[Work instructions] Below are entries; tally how many lines hold the string "agent" and answer with only that figure.

[Working data]
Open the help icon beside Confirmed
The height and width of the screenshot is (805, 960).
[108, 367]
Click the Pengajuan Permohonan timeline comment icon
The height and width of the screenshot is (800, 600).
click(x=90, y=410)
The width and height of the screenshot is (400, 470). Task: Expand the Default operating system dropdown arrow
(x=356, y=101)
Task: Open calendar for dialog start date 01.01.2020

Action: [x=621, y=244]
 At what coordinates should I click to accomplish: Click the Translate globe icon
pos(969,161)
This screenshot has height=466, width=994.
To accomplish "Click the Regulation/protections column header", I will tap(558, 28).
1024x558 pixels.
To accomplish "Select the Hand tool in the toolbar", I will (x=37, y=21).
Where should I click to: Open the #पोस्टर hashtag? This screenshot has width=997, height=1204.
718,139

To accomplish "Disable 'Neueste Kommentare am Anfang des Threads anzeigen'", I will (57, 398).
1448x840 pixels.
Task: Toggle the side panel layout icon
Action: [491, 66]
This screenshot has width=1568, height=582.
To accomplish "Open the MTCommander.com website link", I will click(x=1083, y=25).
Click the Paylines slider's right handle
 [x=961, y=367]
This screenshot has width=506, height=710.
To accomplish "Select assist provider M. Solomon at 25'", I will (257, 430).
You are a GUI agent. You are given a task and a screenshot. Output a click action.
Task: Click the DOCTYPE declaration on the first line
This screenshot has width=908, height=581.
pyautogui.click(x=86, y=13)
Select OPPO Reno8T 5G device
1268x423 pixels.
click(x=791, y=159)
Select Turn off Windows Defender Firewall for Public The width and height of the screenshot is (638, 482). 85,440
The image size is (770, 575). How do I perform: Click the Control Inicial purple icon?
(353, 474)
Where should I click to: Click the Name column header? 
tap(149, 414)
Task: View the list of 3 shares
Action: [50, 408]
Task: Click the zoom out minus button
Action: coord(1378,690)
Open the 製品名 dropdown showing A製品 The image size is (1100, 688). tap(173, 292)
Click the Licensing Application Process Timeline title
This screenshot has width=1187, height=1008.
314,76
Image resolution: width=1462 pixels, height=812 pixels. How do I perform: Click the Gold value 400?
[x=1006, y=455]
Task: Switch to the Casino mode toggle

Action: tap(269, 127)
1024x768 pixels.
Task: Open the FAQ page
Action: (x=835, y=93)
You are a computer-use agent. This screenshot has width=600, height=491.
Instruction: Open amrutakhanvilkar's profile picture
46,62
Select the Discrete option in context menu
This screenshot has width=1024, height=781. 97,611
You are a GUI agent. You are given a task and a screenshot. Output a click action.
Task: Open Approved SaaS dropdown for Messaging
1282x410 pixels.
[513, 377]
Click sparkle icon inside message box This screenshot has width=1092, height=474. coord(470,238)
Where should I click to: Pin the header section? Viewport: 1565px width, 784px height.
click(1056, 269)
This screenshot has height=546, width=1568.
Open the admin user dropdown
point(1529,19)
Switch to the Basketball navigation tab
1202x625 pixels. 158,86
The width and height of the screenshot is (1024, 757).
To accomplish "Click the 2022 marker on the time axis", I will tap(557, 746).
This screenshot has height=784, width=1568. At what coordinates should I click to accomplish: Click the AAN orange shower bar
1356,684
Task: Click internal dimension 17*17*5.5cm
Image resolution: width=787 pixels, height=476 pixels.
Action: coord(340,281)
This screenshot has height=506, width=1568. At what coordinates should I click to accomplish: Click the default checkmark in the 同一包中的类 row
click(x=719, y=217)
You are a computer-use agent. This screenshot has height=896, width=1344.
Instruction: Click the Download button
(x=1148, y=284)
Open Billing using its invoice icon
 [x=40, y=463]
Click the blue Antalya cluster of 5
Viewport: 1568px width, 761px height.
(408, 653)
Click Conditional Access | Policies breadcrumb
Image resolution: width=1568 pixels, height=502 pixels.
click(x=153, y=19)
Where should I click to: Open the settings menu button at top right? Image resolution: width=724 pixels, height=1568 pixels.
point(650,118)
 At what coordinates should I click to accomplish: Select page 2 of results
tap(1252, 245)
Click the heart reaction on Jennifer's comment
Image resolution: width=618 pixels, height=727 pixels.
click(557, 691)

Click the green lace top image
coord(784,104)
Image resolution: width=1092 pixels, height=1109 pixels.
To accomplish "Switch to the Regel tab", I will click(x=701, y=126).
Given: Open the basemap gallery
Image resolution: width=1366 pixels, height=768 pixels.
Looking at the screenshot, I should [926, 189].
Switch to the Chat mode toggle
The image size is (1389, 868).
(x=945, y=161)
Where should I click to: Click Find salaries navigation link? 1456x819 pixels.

[Reply] 4